### INPUT FOR THIS TASK:
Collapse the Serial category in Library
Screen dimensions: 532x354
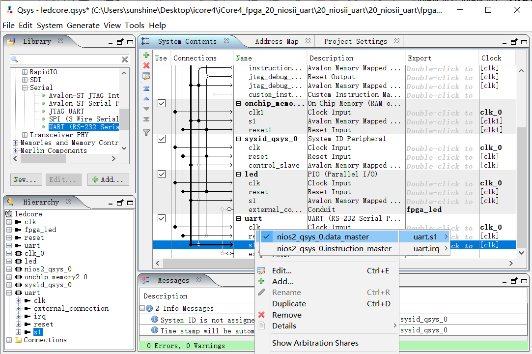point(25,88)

--

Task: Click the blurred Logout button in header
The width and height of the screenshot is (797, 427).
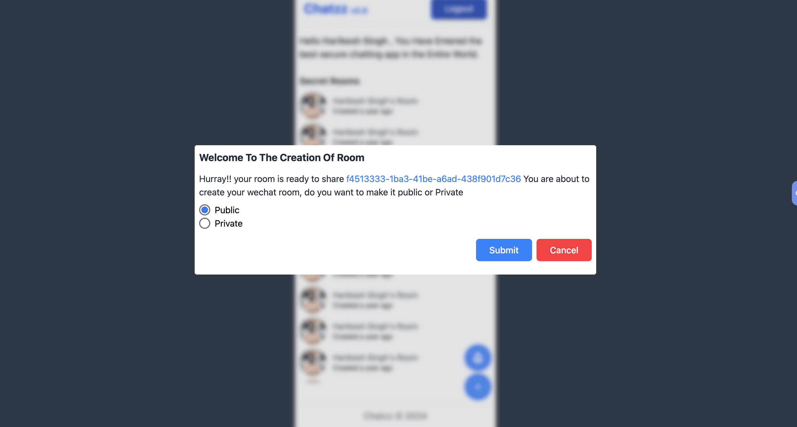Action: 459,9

...

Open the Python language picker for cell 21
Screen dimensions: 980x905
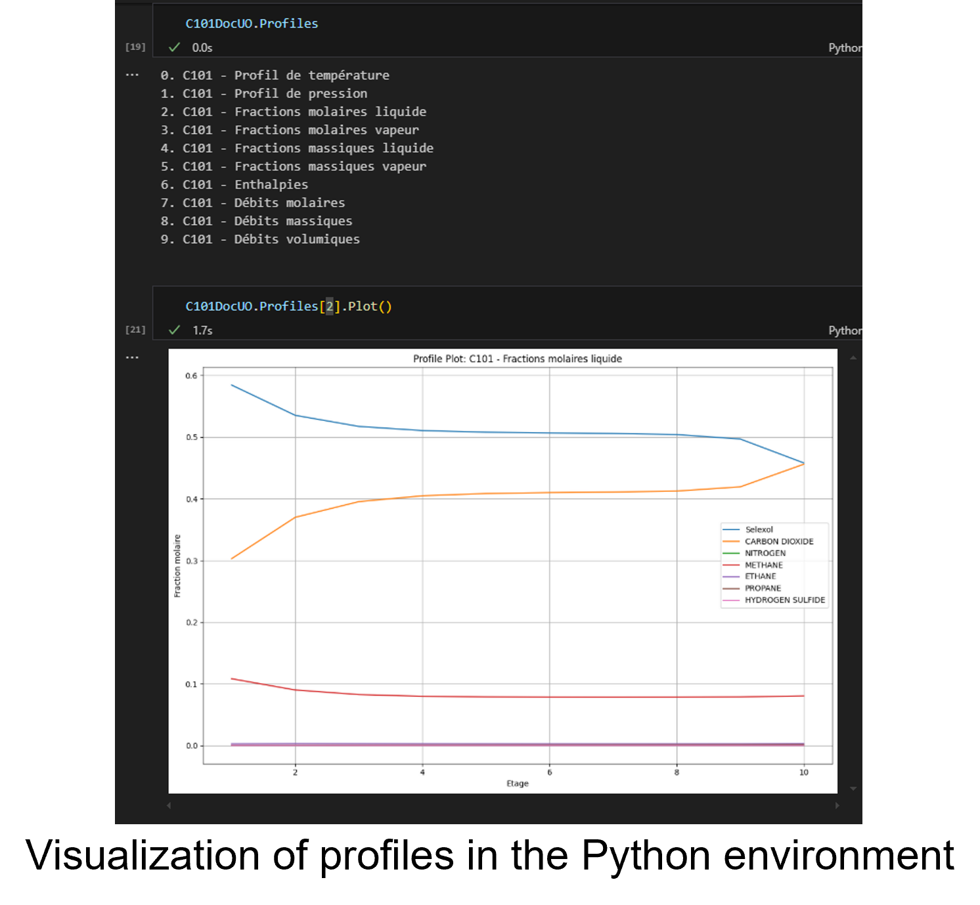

### REQUIRED WORK:
Retype the items from the line containing "Collapse the Serial category in Library" to the line containing "point(25,88)", both included, with the pictures omitted.

### TASK ANSWER:
Collapse the Serial category in Library
Screen dimensions: 532x354
point(25,88)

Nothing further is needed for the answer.